"The power of structural regexps combined with proper Undo/Redo is also great - rather than pipe something through sed or awk, I'll often iteratively build up an expression or set of expressions that perform some particular one-off transformation, rewinding and retrying as necessary."
That's my target, I hope that when the Raspberry PI will be available enough, Codakido will be functional enough to be a good alternative to the BBC micro BASIC.
I like the choice of Lua and SDL, not only as a modern LOGO/BASIC alternative. I think it can go much further.
I guess as a minimum you want the editor to function to the level of notepad/pico/nano, and then perhaps have helpers with regards to indenting, and after that error marking similar to that of QBASIC, and after that syntax highlighting.
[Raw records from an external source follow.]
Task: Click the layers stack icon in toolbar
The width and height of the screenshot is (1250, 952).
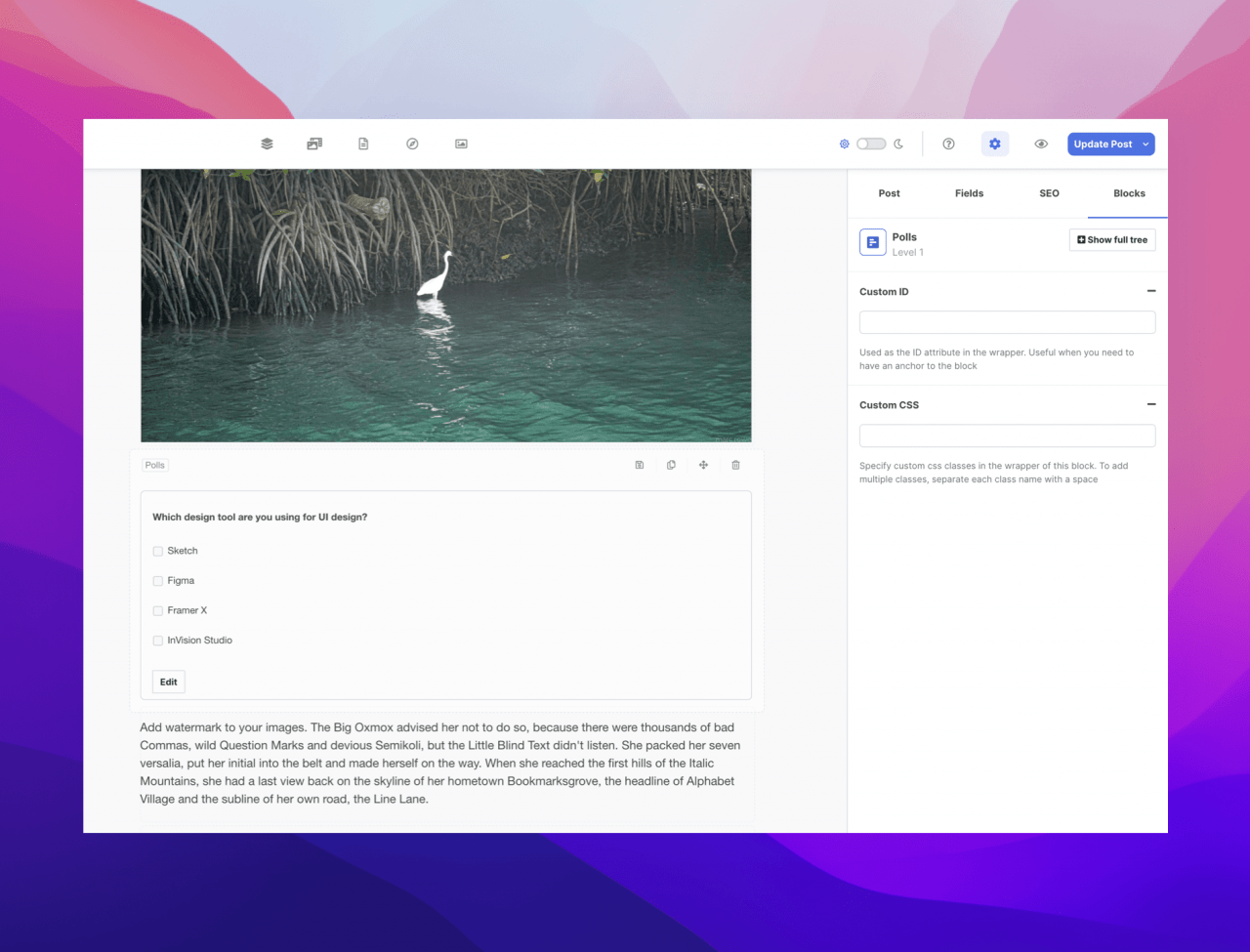Action: (267, 144)
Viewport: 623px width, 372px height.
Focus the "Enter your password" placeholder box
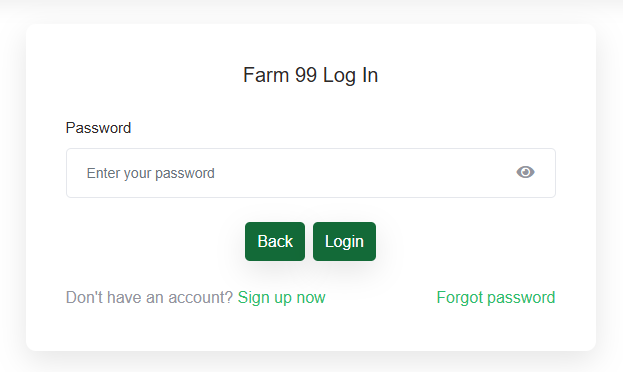[311, 173]
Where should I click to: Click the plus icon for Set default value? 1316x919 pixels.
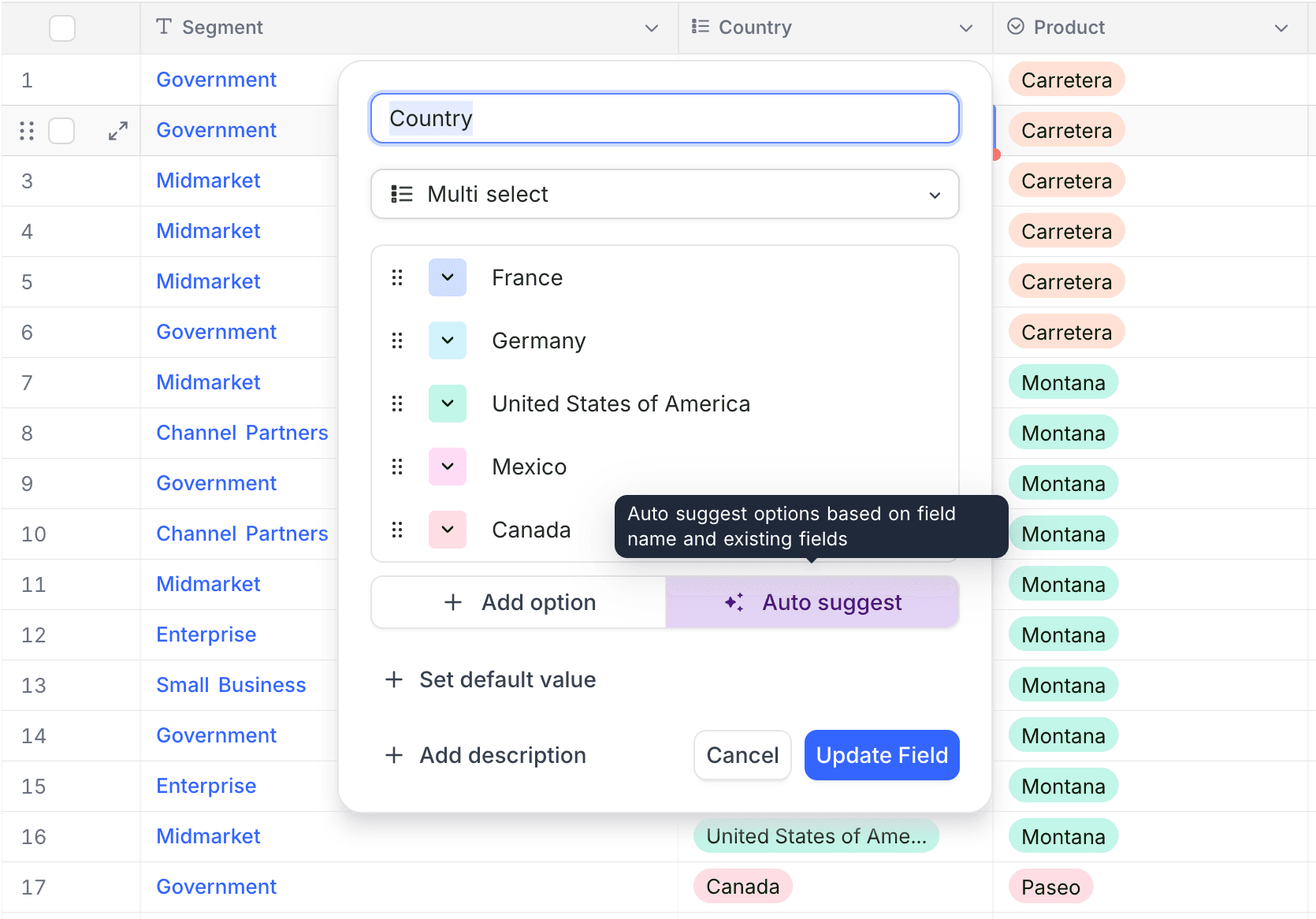394,679
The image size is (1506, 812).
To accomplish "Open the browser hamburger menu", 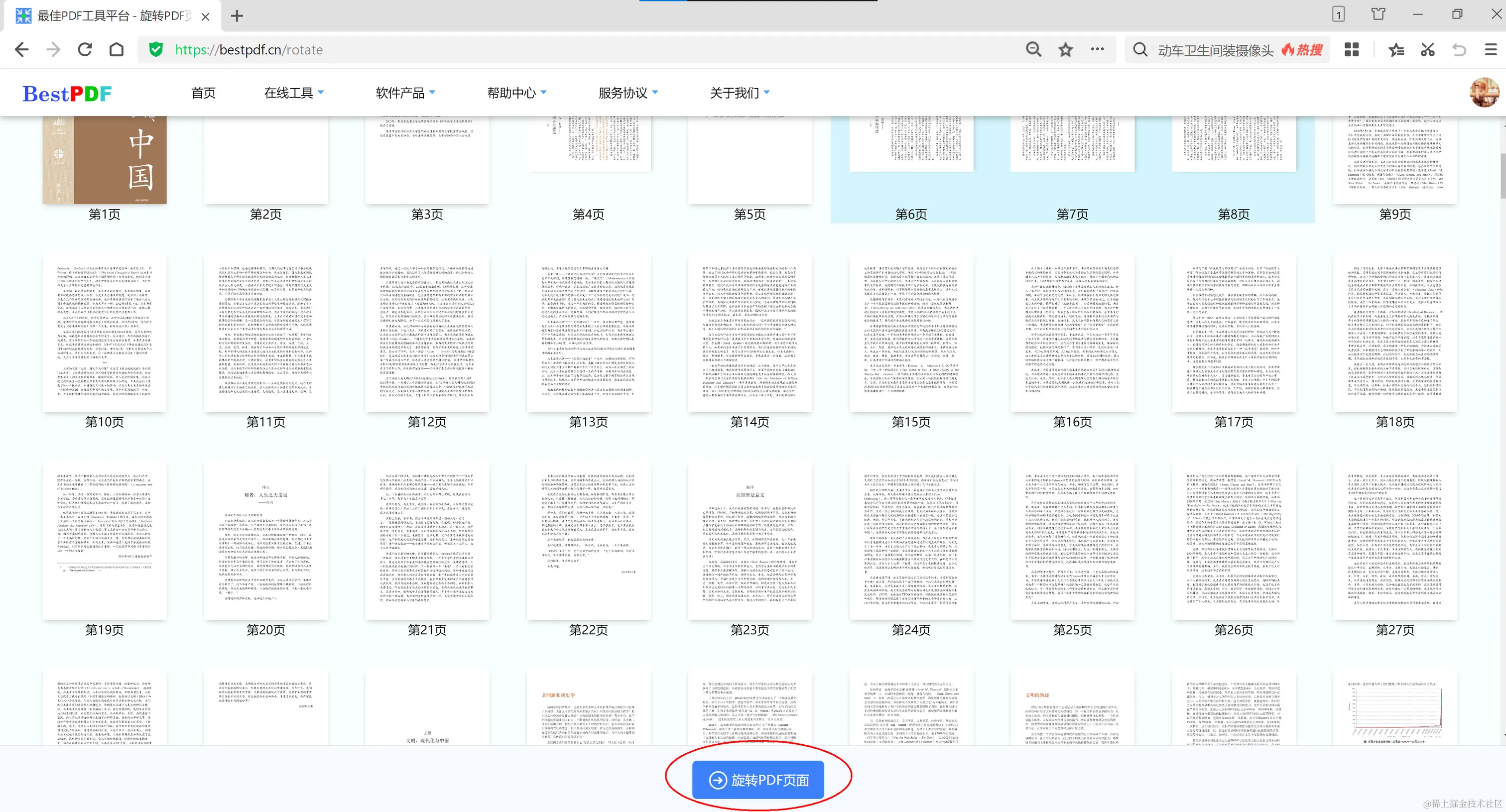I will click(1490, 50).
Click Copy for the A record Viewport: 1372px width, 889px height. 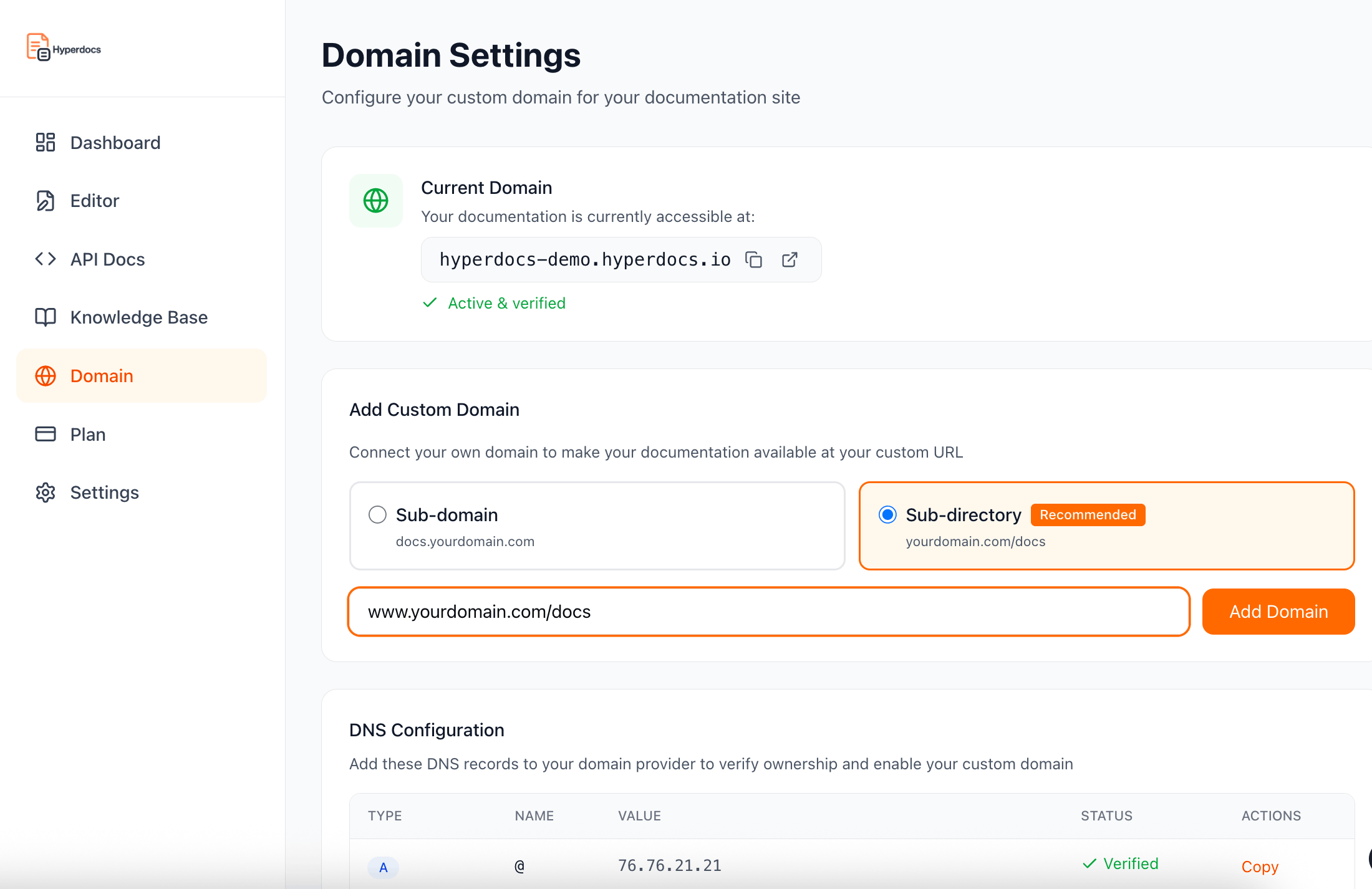[1260, 867]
Added fullscreen support and wrapped it in a launcher for file selection, courtesy of PickleLauncher (helpful utility for precisely this sort of thing in the Open Pandora scene..)
BTW, I wanted to say that I think that Lua as a first-programming-language for kids is a great idea! So much easier to explain a Lua table to someone than types and so on .. And quite performant, in the end, eh? I've been using MOAI for cross-platform game development, and now your little project is going to get some love in the homebrew sense, too .. what about adding sound at some point?
Appears to be painfully sluggish under X (Raspberry Pi doesn't yet have graphics acceleration there, totally not your fault). Somewhat better under SDL on the framebuffer, but I keyboard input doesn't seem to be working there. I only gave this a really quick go and it's on a wheezy rootfs I prepared, but running a rather old version of the RPi kernel. I'll delve into it in more detail later in the week.